Preview example of an error message that is displayed to uses before they can move on to the next question in the survey.

Some other benefits of using eQ include:

  • it’s more sustainable long term as there will be reduced paper costs
  • reduced burden for respondents who previously returned surveys by post
  • quicker returns
  • it’s fully responsive and can be completed on multiple devices such as phone, tablet and desktop
  • because of the fast pace of evolving technology, people expect to be able to return online, therefore there are also reputational benefits

Creating electronic questionnaires

The vision within our team is for anyone to be able to build, publish and maintain a questionnaire, regardless of technical ability. Moving a survey online has previously been a task completed by a developer.
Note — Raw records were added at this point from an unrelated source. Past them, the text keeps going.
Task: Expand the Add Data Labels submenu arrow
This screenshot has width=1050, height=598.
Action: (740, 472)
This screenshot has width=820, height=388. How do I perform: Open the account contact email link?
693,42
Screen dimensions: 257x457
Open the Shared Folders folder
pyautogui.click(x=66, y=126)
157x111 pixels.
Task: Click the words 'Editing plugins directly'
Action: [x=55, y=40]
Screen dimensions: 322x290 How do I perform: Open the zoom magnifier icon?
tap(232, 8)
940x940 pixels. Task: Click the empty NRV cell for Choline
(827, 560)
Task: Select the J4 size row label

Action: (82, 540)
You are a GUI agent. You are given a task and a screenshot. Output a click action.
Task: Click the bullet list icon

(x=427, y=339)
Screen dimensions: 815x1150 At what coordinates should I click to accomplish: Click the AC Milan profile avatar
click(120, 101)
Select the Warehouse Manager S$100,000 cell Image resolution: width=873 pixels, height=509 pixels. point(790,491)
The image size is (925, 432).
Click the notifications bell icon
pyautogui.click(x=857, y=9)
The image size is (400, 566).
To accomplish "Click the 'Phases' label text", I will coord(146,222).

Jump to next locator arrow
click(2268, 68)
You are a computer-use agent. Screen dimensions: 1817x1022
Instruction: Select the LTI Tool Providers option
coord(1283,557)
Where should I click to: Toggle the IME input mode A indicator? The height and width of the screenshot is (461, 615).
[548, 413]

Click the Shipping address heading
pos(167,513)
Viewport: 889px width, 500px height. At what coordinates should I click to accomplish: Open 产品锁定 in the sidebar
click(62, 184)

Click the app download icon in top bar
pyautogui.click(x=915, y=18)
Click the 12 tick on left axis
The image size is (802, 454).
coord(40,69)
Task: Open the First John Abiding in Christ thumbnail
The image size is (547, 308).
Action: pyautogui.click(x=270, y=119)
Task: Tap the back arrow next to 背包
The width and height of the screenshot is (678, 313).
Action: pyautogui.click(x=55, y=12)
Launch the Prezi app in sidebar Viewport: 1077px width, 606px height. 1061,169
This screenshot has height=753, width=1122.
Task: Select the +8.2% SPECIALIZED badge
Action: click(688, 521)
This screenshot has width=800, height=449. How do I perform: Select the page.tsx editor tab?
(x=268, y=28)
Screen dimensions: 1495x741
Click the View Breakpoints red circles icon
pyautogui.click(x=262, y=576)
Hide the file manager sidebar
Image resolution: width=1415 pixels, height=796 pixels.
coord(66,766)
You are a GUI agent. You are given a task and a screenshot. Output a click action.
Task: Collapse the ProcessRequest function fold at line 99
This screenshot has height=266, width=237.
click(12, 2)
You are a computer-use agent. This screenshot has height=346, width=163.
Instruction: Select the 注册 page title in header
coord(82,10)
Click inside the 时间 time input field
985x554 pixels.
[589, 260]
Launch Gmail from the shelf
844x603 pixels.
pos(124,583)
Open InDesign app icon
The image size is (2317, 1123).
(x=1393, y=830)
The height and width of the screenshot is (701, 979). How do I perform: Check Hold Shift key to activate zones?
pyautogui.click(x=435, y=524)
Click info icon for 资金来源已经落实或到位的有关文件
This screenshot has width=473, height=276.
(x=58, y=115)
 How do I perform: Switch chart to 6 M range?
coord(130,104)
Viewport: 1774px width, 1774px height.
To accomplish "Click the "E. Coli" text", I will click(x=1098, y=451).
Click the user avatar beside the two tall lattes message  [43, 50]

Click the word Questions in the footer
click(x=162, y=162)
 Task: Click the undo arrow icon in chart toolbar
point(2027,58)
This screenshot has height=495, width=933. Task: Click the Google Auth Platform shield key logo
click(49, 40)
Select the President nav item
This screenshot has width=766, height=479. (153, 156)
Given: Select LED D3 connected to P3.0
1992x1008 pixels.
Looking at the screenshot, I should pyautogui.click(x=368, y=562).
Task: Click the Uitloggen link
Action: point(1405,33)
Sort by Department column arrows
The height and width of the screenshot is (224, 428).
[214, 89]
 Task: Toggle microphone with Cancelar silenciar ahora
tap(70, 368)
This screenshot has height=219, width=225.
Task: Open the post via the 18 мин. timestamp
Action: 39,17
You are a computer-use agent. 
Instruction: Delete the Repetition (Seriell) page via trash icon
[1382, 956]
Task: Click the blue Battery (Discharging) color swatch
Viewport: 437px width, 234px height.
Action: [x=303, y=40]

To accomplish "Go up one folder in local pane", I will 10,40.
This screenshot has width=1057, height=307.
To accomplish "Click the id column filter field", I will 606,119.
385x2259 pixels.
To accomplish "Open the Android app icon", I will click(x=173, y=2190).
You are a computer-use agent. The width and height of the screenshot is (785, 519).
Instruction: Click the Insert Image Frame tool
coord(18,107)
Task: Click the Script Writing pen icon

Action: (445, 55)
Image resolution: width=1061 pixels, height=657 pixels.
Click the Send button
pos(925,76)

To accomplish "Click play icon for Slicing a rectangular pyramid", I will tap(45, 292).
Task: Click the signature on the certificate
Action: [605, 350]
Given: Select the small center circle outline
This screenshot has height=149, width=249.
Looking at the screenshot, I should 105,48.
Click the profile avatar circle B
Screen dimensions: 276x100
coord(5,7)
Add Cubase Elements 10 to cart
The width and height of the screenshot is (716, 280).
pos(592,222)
We have an application at the ONS called Author. Author is a tool that allows people to create an eQ with no programming experience. This is a user-centric product because similarly to eQ, each feature is designed and usability tested with users.

Preview of the Author application, a tool that allows users to create their own online surveys. Includes exmaple questions, descriptions, things to include and exclude, and labels.

Automating the process of publishing a survey

Each time we make a survey live, the development team follows a series of steps, which are time consuming and expensive. We want to automate the process of publishing a survey to free up time within the team to allow them to focus on building features and capability.

The first step was for us to understand the business processes of onboarding a survey.

We ran a series of workshops with various internal teams to understand what happens at each point of the publishing process. We then created a first version of the “to be” process for publishing, where the majority of the sign-off process would be done offline.

What work was involved?

Providing in-app validation

There are certain fields which must be completed before the survey can be viewed. We built in-app validation, which tells users when they’ve made a mistake. This stops them creating broken surveys.

A preview of built-in app validation, which shows the user what fields must be completed before the survey can be viewed. Label is highlighted as an error as the field has been left blank.


We’ve introduced view and edit permissions so that users can only make changes to questionnaires they have access to. They can now add editors to questionnaires so that more than one person can work on them collaboratively.

Sign-off process

Non-developers can publish surveys. They can also republish and make changes to live surveys. We have built an approval process so that the eQ team can check the questionnaire meets best practice standards before publishing the questionnaire into our survey register. As reviewers, we can choose to either accept or reject the proposed survey.

History and versioning

We provide updates to our history page when a survey is published, republished, approved or rejected. We also tell the user what version the questionnaire is. For example, if it’s been republished once, it will become Version 2.


Users can make comments to colleagues when working collaboratively. They can also reply to comments and start threads.

Question codes

We need to connect our answers for when we process the data using unique IDs called QCodes. Previously this has been a time-consuming task by our developers, but users can now add the codes themselves.

Survey theme

We have specific logos and branding for each survey we publish. The content might be the same for multiple themes, for example, a Great Britain and Northern Ireland version. The user only has to create and maintain one questionnaire, but it will now publish with multiple themes.

Updates to the homepage

Once submitted for approval, the homepage updates to tell the user the status of their questionnaire.

Next steps

We are working with other product teams in the service to fully automate this process.

We want to introduce more complex features such as email alerts, a notification centre, permission groups, and to allow users to create a more complex sign-off process.